Podcasting hit RedFence’s radar about 15 minutes after it came into existence. Since then, the art of the digitally downloadable audio show has exploded in prevalence, quality and cultural penetration. Minds have been tickled. Funny bones have been blown. Fortunes have been . . . Well, some people are making a living.
A few have worked extremely hard and turned this free medium into small empires, or boosted otherwise faltering careers. And yet, we still sometimes get funny looks in response to the question, “What podcasts do you listen to?” (In person, we sometimes end a sentence with a preposition — just to fit in.) Or worse, we discover that some of the best shows have gone unheard. We find this unconscionable.
So, here, RedFence Editor Titus Gee continues a series — in no particular order — of podcasts any artist or art lover should be streaming during their next workout and/or late night dash to the drive thru.
Required Listening #2
The Judge John Hodgman Podcast
by Titus Gee
Let’s start with The New Sincerity.
No. We have to go back further.
Let us start with that one friend. We all know the one.
At a Frat party, he would be invisible . . . because he would probably never go to a Frat party.
So, ok, at a regular party he would be the guy who stands at the side and smiles at all the jokes. And yet we love to stand next to him because his quiet asides are the best part of our night.
He’s the guy we wish everyone could get to know, but when we introduce him he goes all stiff and silent.
But we know that he’s not always like that. Over coffee at an obscure café-slash-old-book-emporium, the conversation never lags. It’s a constant, two-sided stream of hilarity mixed with insight and unexpected esotery.
He is not flashy, chic or self-aggrandizing.
He’s just grand – in the old meaning of the word. (And also, he understands the old meaning of the word.)

• _Data segment_:
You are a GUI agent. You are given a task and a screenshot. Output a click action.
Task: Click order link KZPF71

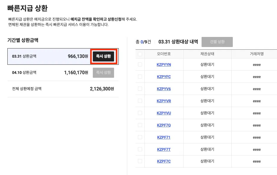click(164, 137)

• _Required tasks_:
1 > Reproduce verbatim the part of the podcast essay that opens with the words containing "So, ok, at a" and closes with "of our night.".
2 > In two sentences, summarize the podcast essay.
3 > Using the podcast essay, state whether each of the following statements agrees with it, answering yes or no and quoting the deciding words: (a) the series presents the podcasts in ranked order; (b) the friend goes stiff and silent when introduced to others; (c) the friend is described as flashy.

• _Responses by task_:
1 >
So, ok, at a regular party he would be the guy who stands at the side and smiles at all the jokes. And yet we love to stand next to him because his quiet asides are the best part of our night.

2 > Podcasting has exploded in prevalence, quality and cultural penetration, yet RedFence still sometimes gets funny looks when asking what podcasts people listen to, so editor Titus Gee continues a series of podcasts any artist or art lover should be streaming. The second entry, on The Judge John Hodgman Podcast, describes a friend who stands at the side smiling at parties and goes stiff and silent when introduced, but whose conversation over coffee is a constant stream of hilarity mixed with insight.

3 >
(a) No: "in no particular order"
(b) Yes: "when we introduce him he goes all stiff and silent"
(c) No: "He is not flashy, chic or self-aggrandizing."